▶ **RECORDS SHOWN**:
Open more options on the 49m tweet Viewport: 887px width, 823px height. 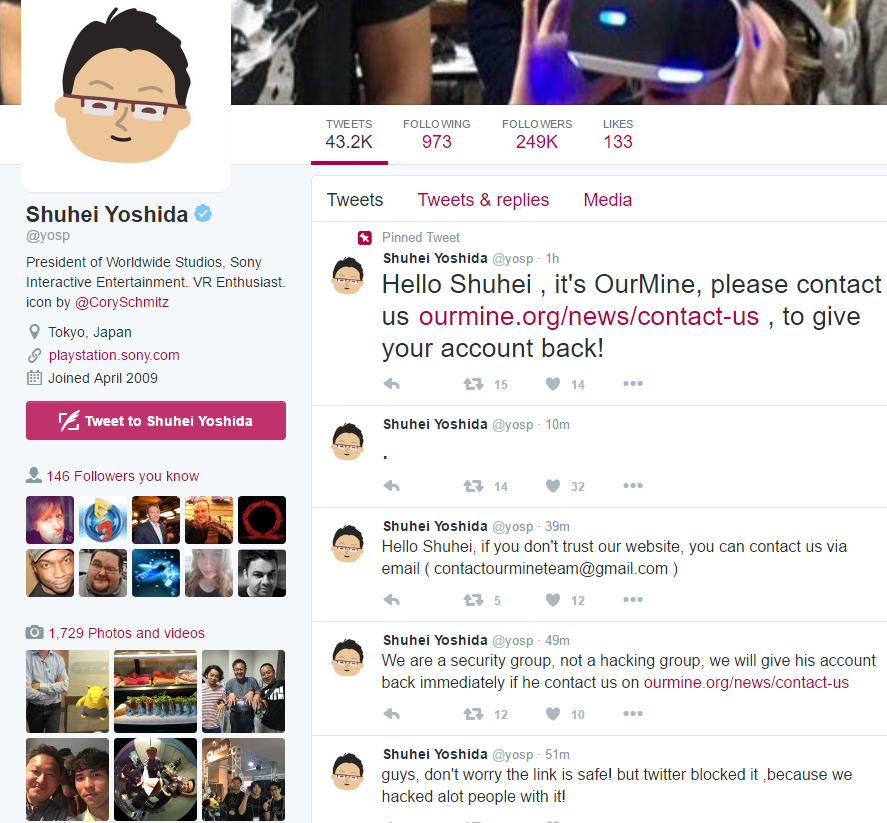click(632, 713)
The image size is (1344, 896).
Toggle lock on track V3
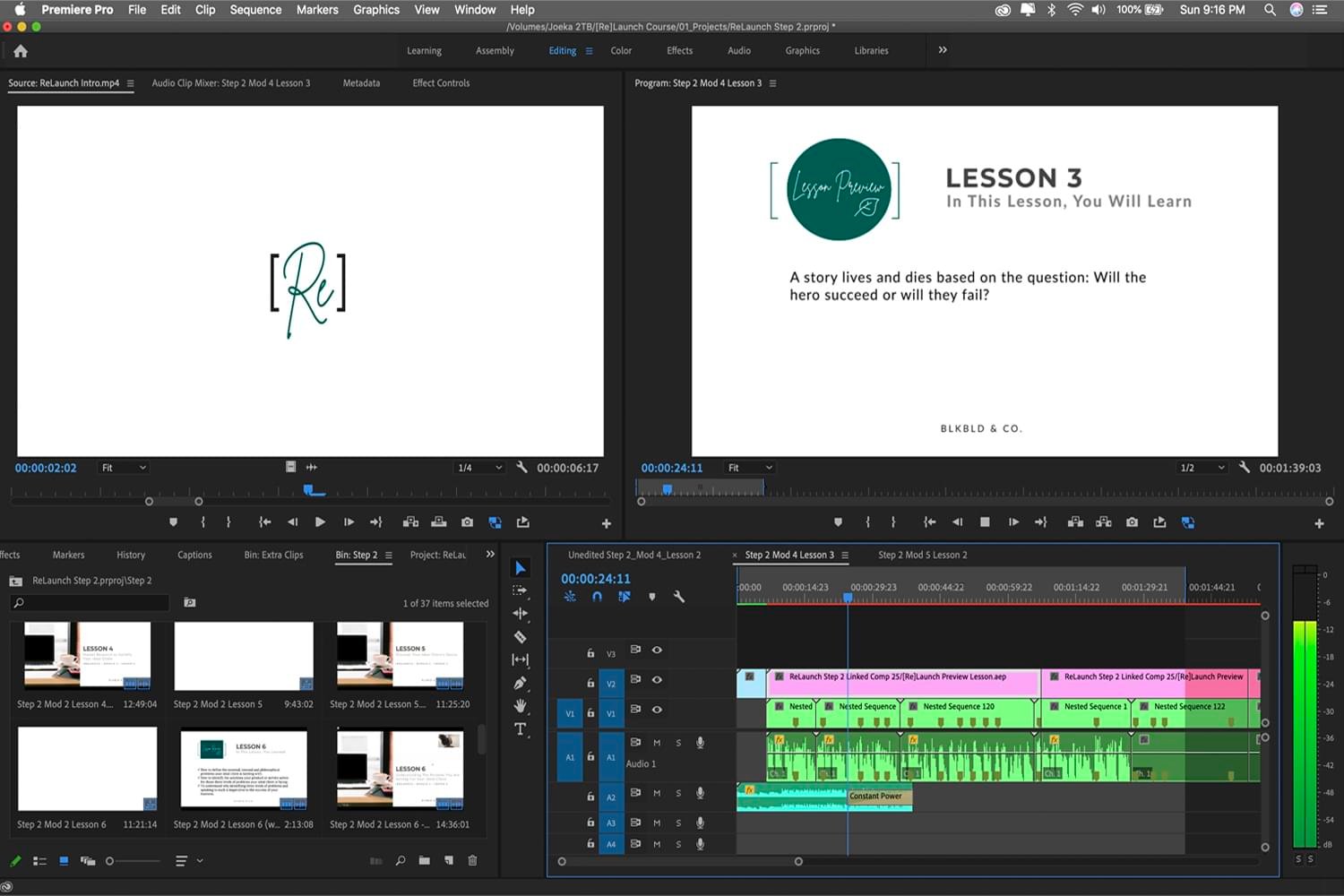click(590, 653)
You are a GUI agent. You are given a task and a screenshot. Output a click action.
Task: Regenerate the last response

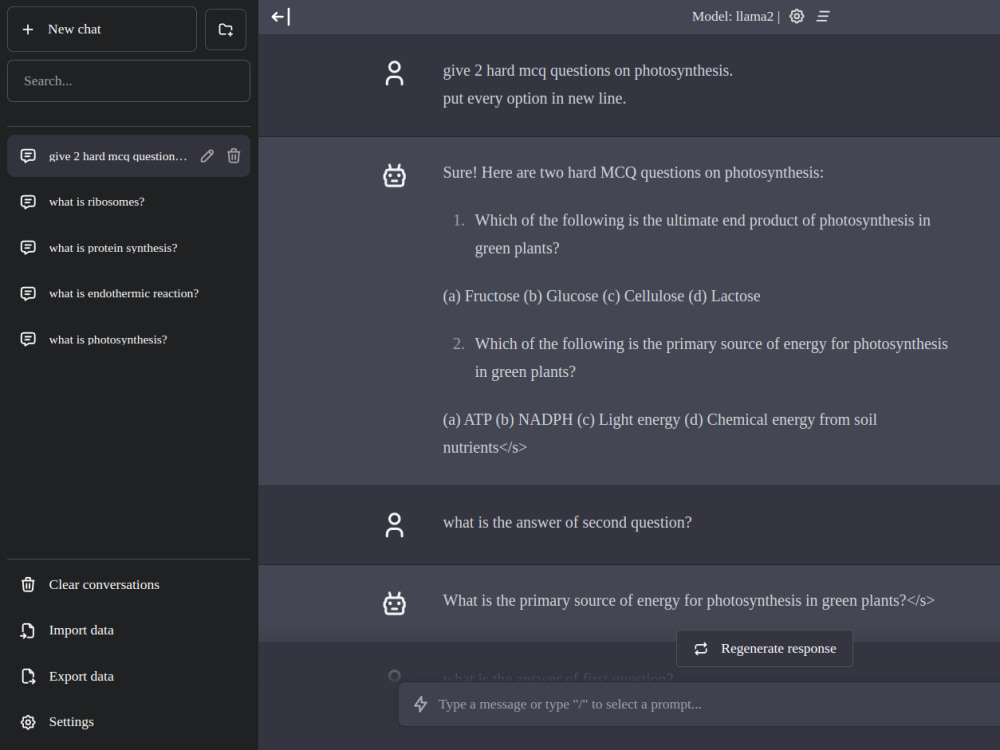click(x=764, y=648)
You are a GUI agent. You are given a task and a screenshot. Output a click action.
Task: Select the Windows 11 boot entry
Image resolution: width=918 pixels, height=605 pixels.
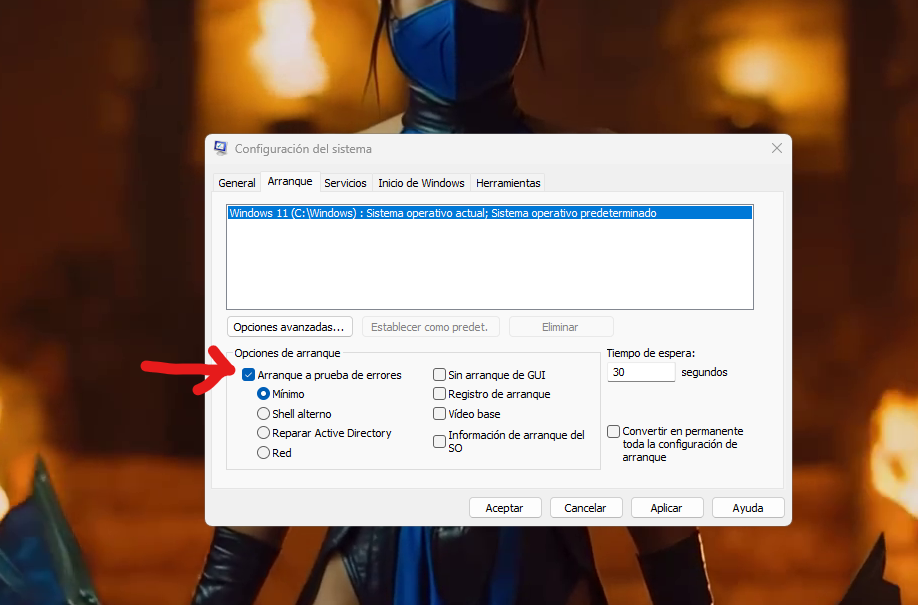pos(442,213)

--

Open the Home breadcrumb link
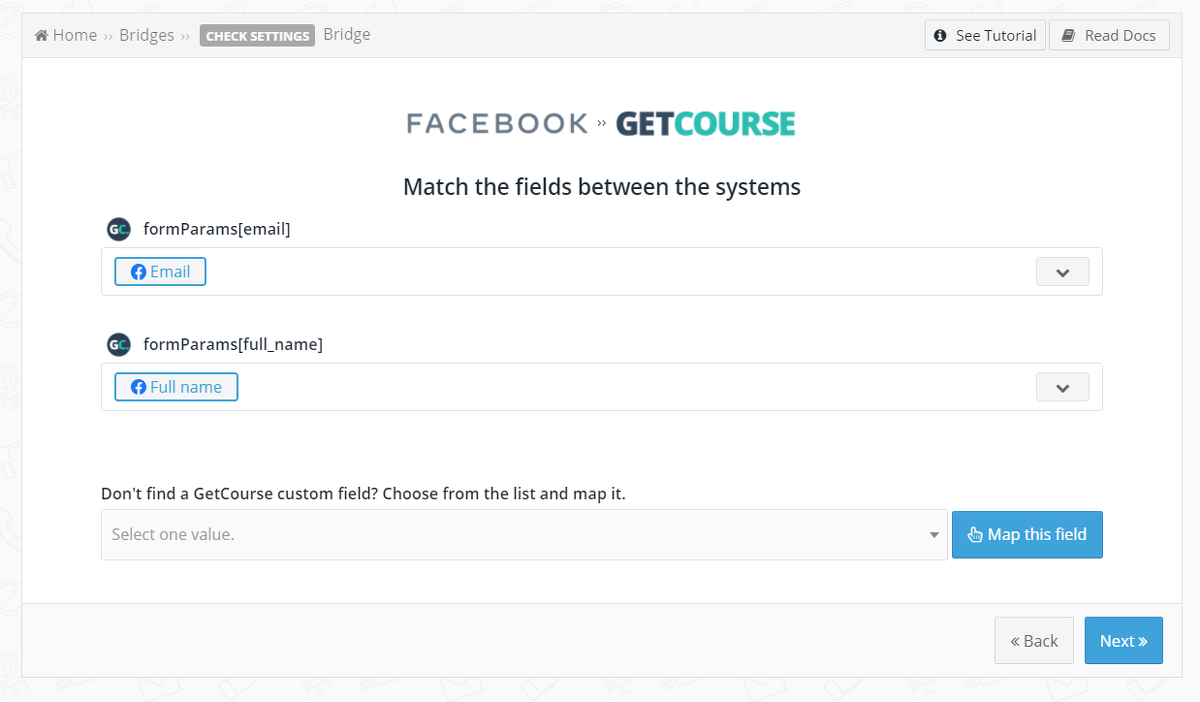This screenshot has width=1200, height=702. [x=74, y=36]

--

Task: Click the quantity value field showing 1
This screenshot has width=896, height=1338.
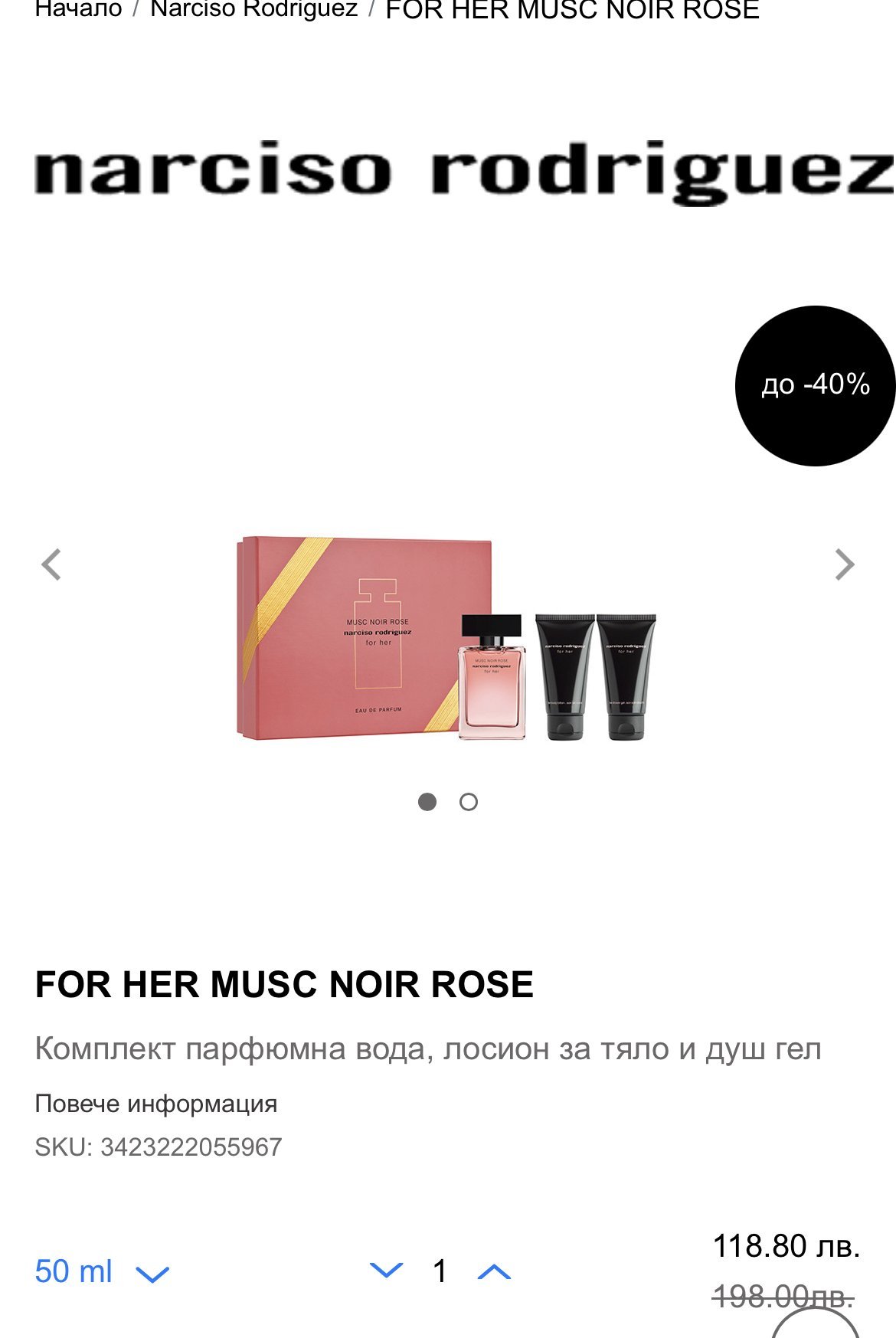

▶ **WORK TO COMPLETE**:
Out of the records above, please copy exactly the lines from the line with "Toggle lock on track V3" up to and including the line with "Task: Select the Windows 11 boot entry", minus the pictures.

▶ **RESPONSE**:
Toggle lock on track V3
click(590, 653)
You are a GUI agent. You are given a task and a screenshot. Output a click action.
Task: Regenerate the last response

click(x=764, y=648)
You are a GUI agent. You are given a task and a screenshot. Output a click action.
Task: Select the Windows 11 boot entry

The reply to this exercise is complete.